◆ **Source records**
--

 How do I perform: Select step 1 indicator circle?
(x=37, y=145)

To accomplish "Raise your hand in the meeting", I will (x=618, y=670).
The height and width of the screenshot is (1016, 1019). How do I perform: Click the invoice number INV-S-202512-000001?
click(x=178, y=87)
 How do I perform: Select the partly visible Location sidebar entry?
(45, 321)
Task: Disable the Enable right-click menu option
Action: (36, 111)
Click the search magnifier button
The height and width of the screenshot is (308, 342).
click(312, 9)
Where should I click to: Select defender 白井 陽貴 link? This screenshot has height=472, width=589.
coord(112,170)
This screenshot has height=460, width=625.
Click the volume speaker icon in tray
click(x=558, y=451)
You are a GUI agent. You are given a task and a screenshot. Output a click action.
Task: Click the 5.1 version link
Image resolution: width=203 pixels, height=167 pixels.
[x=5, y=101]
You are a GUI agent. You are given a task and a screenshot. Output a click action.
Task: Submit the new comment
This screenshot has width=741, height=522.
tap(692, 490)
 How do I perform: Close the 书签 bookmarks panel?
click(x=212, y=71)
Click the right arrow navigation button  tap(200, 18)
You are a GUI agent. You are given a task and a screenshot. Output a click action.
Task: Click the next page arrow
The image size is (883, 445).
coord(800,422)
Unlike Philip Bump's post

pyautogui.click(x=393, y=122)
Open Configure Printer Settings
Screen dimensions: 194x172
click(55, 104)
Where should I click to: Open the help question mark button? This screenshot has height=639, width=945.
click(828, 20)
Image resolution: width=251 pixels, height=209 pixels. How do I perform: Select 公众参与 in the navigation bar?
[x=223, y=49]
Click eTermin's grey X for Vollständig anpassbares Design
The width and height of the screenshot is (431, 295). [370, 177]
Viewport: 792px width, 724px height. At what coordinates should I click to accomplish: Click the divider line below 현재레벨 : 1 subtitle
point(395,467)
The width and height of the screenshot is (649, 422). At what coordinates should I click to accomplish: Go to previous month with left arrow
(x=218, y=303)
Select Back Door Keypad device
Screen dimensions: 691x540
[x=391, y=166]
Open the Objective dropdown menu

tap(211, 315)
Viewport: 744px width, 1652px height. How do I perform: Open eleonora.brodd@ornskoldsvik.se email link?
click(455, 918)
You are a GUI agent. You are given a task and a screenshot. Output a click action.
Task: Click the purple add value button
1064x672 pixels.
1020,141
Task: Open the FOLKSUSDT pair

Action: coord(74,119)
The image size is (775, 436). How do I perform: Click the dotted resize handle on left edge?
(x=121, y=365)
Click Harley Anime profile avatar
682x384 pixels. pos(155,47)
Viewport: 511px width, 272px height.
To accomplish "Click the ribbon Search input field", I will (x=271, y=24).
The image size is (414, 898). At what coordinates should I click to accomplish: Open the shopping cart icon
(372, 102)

--

◆ **Task statement**
Each entry above is to be returned exactly as given.

◆ **Task output**
 How do I perform: Select step 1 indicator circle?
(x=37, y=145)

To accomplish "Raise your hand in the meeting", I will (x=618, y=670).
The height and width of the screenshot is (1016, 1019). How do I perform: Click the invoice number INV-S-202512-000001?
click(x=178, y=87)
 How do I perform: Select the partly visible Location sidebar entry?
(45, 321)
Task: Disable the Enable right-click menu option
Action: (36, 111)
Click the search magnifier button
The height and width of the screenshot is (308, 342).
click(312, 9)
Where should I click to: Select defender 白井 陽貴 link? This screenshot has height=472, width=589.
coord(112,170)
This screenshot has height=460, width=625.
Click the volume speaker icon in tray
click(x=558, y=451)
You are a GUI agent. You are given a task and a screenshot. Output a click action.
Task: Click the 5.1 version link
Image resolution: width=203 pixels, height=167 pixels.
[x=5, y=101]
You are a GUI agent. You are given a task and a screenshot. Output a click action.
Task: Submit the new comment
This screenshot has width=741, height=522.
tap(692, 490)
 How do I perform: Close the 书签 bookmarks panel?
click(x=212, y=71)
Click the right arrow navigation button  tap(200, 18)
You are a GUI agent. You are given a task and a screenshot. Output a click action.
Task: Click the next page arrow
The image size is (883, 445).
coord(800,422)
Unlike Philip Bump's post

pyautogui.click(x=393, y=122)
Open Configure Printer Settings
Screen dimensions: 194x172
click(55, 104)
Where should I click to: Open the help question mark button? This screenshot has height=639, width=945.
click(828, 20)
Image resolution: width=251 pixels, height=209 pixels. How do I perform: Select 公众参与 in the navigation bar?
[x=223, y=49]
Click eTermin's grey X for Vollständig anpassbares Design
The width and height of the screenshot is (431, 295). [370, 177]
Viewport: 792px width, 724px height. At what coordinates should I click to accomplish: Click the divider line below 현재레벨 : 1 subtitle
point(395,467)
The width and height of the screenshot is (649, 422). At what coordinates should I click to accomplish: Go to previous month with left arrow
(x=218, y=303)
Select Back Door Keypad device
Screen dimensions: 691x540
[x=391, y=166]
Open the Objective dropdown menu

tap(211, 315)
Viewport: 744px width, 1652px height. How do I perform: Open eleonora.brodd@ornskoldsvik.se email link?
click(455, 918)
You are a GUI agent. You are given a task and a screenshot. Output a click action.
Task: Click the purple add value button
1064x672 pixels.
1020,141
Task: Open the FOLKSUSDT pair

Action: coord(74,119)
The image size is (775, 436). How do I perform: Click the dotted resize handle on left edge?
(x=121, y=365)
Click Harley Anime profile avatar
682x384 pixels. pos(155,47)
Viewport: 511px width, 272px height.
To accomplish "Click the ribbon Search input field", I will (x=271, y=24).
The image size is (414, 898). At what coordinates should I click to accomplish: Open the shopping cart icon
(372, 102)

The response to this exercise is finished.